**Tarefas solicitadas**
a: No texto sobre a cadeia de custódia no processo penal, em qual habeas corpus foi proferida a decisão do ministro Celso de Mello ali citada?
b: Dê sequência ao texto sobre a cadeia de custódia no processo penal, começando logo após a última frase apresentada.

**Texto extraído**

↓

O desrespeito ao contido no artigo 158-D do CPP implica, em nosso entendimento, na nulidade absoluta da prova material do delito imputado ao assistido, já que viola norma cogente que tutela o interesse público e que causa prejuízo não só ao acusado, mas à toda coletividade, que ficará sujeita a um processo penal no qual não se observam os direitos e garantias fundamentais (artigos 563 e 566, ambos do CPP).

Nesse ponto, Alexandre Morais da Rosa assevera que "o efeito da quebra de cadeia de custódia consiste na declaração da ilicitude ou ilegitimidade da prova para fins de valoração judicial, com a exclusão física de seus elementos e dos que dela decorrerem (…)" [6].

Nas palavras de Francesco Carnelutti, "o processo penal é um banco de prova da civilização" [7], detendo as regras processuais tanto a função de: 1) garantia em prol do jurisdicionado (de que as provas eventualmente utilizadas em seu desfavor foram colhidas em observância aos ditames legais/constitucionais); 2) quanto de limitação do poder punitivo estatal, neutralizando eventuais abusos de poder por parte de agentes estatais.

Corroborando a argumentação em torno da imperiosa necessidade de que toda e qualquer intervenção do Estado no âmbito privado do cidadão seja expressamente motivada à luz dos ditames constitucionais, colho trecho de decisão exarada pelo ministro Celso de Mello nos autos do HC 186.421 [8], no qual Sua Excelência delimita os contornos de um processo penal que pretenda ser denominado de garantista:

"A razão desse entendimento resulta do fato, juridicamente relevante, de que o processo penal figura como exigência constitucional ('nulla poena sine judicio') destinada a limitar e a impor contenção à vontade do Estado, cuja atuação sofre, necessariamente, os condicionamentos que o ordenamento jurídico impõe aos organismos policiais, ao Ministério Público e ao Poder Judiciário.

O processo penal e os Tribunais, nesse contexto, são, por excelência, espaços institucionalizados de defesa e proteção dos réus contra possíveis excessos e o arbítrio do Poder, especialmente em face de eventuais abusos perpetrados por agentes estatais no curso da 'persecutio criminis' (…)".

Importante frisar que os direitos e garantias individuais previstos na Constituição da República são resultado de um lento e gradual processo de conquistas no campo dos direitos humanos, sendo regidos, portanto, pelos princípios da proibição de retrocesso e da interpretação pro homine que, de acordo com André de Carvalho Ramos, "implica reconhecer a superioridade das normas de direitos humanos, e, em sua interpretação ao caso concreto, na exigência de adoção da interpretação que dê posição mais favorável ao indivíduo" [9].

↑

**Dados fornecidos**
↓

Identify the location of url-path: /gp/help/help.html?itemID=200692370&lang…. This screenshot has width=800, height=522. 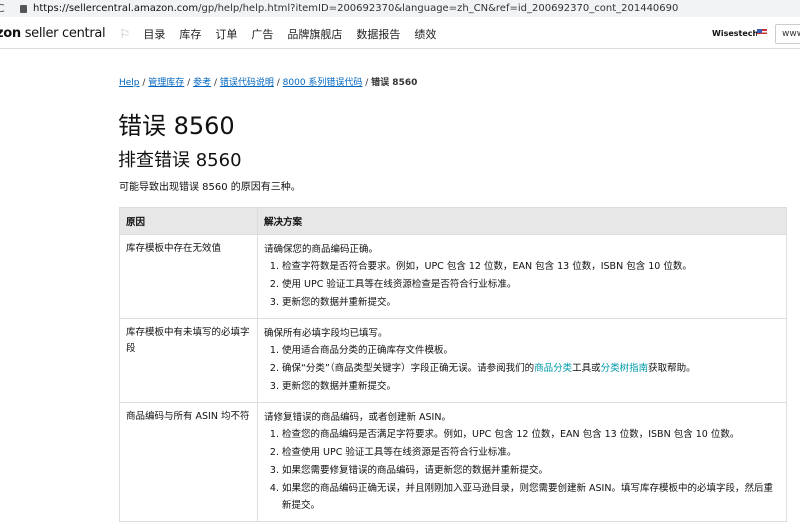
(438, 8).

↑

**Respostas**
a: No HC 186.421.

b:
Por fim, trago à colação julgado da Sexta Turma do STJ, abaixo transcrito, que, embora tenha registrado que as irregularidades decorrentes da quebra da cadeia de custódia devam ser sopesadas pelo julgador no caso concreto, concluiu pela ausência de elementos seguros para respaldar a tese acusatória e absolveu acusado da suposta prática do crime de tráfico de entorpecentes (artigo 33, caput, da Lei nº 11.343/06), em razão da prova material do delito estar acondicionada em saco plástico fechado por nó, desprovido de lacre:

"(…)
9. O fato de a substância haver chegado para perícia em um saco de supermercado, fechado por nó e desprovido de lacre, fragiliza, na verdade, a própria pretensão acusatória, porquanto não permite identificar, com precisão, se a substância apreendida no local dos fatos foi a mesma apresentada para fins de realização de exame pericial e, por conseguinte, a mesma usada pelo Juiz sentenciante para lastrear o seu decreto condenatório. Não se garantiu a inviolabilidade e a idoneidade dos vestígios coletados (artigo 158-D, §1º, do CPP). A integralidade do lacre não é uma medida meramente protocolar; é, antes, a segurança de que o material não foi manipulado, adulterado ou substituído, tanto que somente o perito poderá realizar seu rompimento para análise, ou outra pessoa autorizada, quando houver motivos (artigo 158-D, §3º, do CPP).
10. Não se agiu de forma criteriosa com o recolhimento dos elementos probatórios e com sua preservação; a cadeia de custódia do vestígio não foi implementada, o elo de acondicionamento foi rompido e a garantia de integridade e de autenticidade da prova foi, de certa forma, prejudicada. Mais do que isso, sopesados todos os elementos produzidos ao longo da instrução criminal, verifica-se a debilidade ou a fragilidade do material probatório residual, porque, além de o réu haver afirmado em juízo que nem sequer tinha conhecimento da substância entorpecente encontrada, ambos os policiais militares, ouvidos sob o crivo do contraditório e da ampla defesa, não foram uníssonos e claros o bastante em afirmar se a droga apreendida realmente estava em poder do paciente ou se a ele pertencia. (…)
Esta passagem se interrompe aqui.